China has sent six additional military observers to assist the U.N. mission in Syria. Along with two personnel who previously arrived on April 25, that means China has an eight-member team in Damascus.

China maintains that a political solution between opposition groups and President Bashar al-Assad's regime remains possible.

In March, the U.N. estimated that more than 9,000 people have already perished in Syria since uprisings began against the government well over a year ago. A six-point ceasefire brokered by Arab League envoy and former U.N. Secretary General Kofi Annan, and later approved by the Security Council, was supposed to have gone into effect on April 12, but violence has not abated. Meanwhile, U.N. Secretary General Ban Ki-moon warned last Monday that the world was in a race against time to prevent a civil war [in Syria] -- with mass casualties.

The Chinese team marks a small contribution to the 189-strong multinational contingent of U.N. observers already in Syria, which is eventually expected to reach 300 members. The contribution, however, has been widely publicized in China, which is eager to maintain its image of neutrality and impartiality during the conflict. With respect to the situation in Syria, Beijing has upheld its usual foreign policy position of stated noninterference in the affairs of other nations. 
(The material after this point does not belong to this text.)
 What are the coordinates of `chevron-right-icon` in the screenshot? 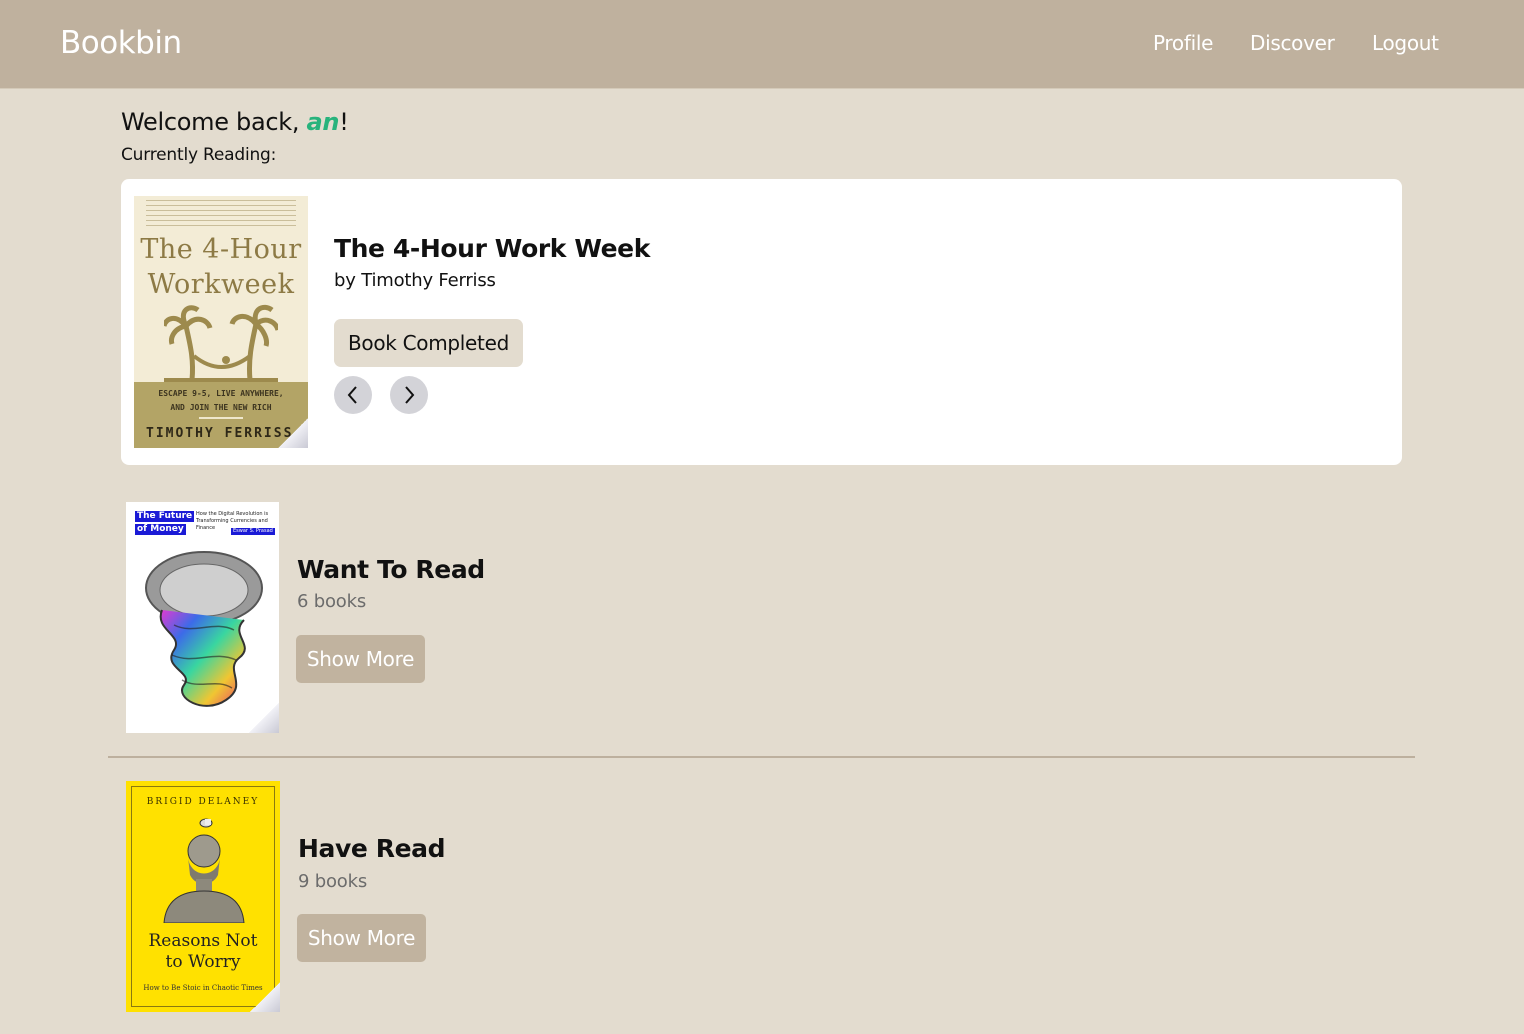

China joined Russia in early February to veto a U.N. resolution urging Assad to step down. The decision was widely criticized in the West by diplomats, analysts, and nongovernmental organizations as support for the Assad regime.
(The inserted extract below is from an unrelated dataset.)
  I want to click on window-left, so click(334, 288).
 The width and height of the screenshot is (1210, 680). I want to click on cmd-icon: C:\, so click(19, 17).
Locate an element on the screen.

That hasn't stopped Syrian opposition leader Burhan Ghalioun from attempting to pressure China into offering greater support for the opposition. Ghalioun, head of Syria's government-in-exile Syrian National Council, concluded a three-day visit to China last Thursday, meeting with Foreign Minister Yang Jiechi.
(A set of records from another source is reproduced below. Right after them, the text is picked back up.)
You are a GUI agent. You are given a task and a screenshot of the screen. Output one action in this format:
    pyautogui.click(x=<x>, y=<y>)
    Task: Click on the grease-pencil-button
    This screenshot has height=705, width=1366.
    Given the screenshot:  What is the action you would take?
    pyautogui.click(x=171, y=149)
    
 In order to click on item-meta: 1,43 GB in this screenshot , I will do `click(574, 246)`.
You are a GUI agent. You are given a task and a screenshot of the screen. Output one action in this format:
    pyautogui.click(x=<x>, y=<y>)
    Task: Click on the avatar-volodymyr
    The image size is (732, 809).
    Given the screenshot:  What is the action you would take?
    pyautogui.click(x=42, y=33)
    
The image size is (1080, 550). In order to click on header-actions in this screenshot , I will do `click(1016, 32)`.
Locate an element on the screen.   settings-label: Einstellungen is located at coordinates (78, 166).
The Chinese observer team in Syria consists of experienced peacekeepers, including a colonel. The country's Ministry of Defense said that its observers have been trained to deal with terrorism, hijacking, and explosives, a sign of serious attention paid to violence in the country. According to Xinhua, China has 83 observers on U.N. missions in 11 areas worldwide.

The European Union sent military vehicles to Syria on Saturday to protect its own observers already in the country. The move comes after U.N. observers traveling in a truck convoy were attacked near the southern Syrian city of Daraa, located close to the border with Jordan.

On Friday, the Chinese Foreign Ministry condemned the dual bombings in Damascus, saying that it was opposed to all forms of terrorism and violence acts, and that it strongly condemns the bombing attack and expresses sincere sympathies to the families of the victims.

The Chinese government said Syria is facing an important juncture in finding a political solution to its problems. All parties in Syria should uphold the ceasefire and commit to ending violence.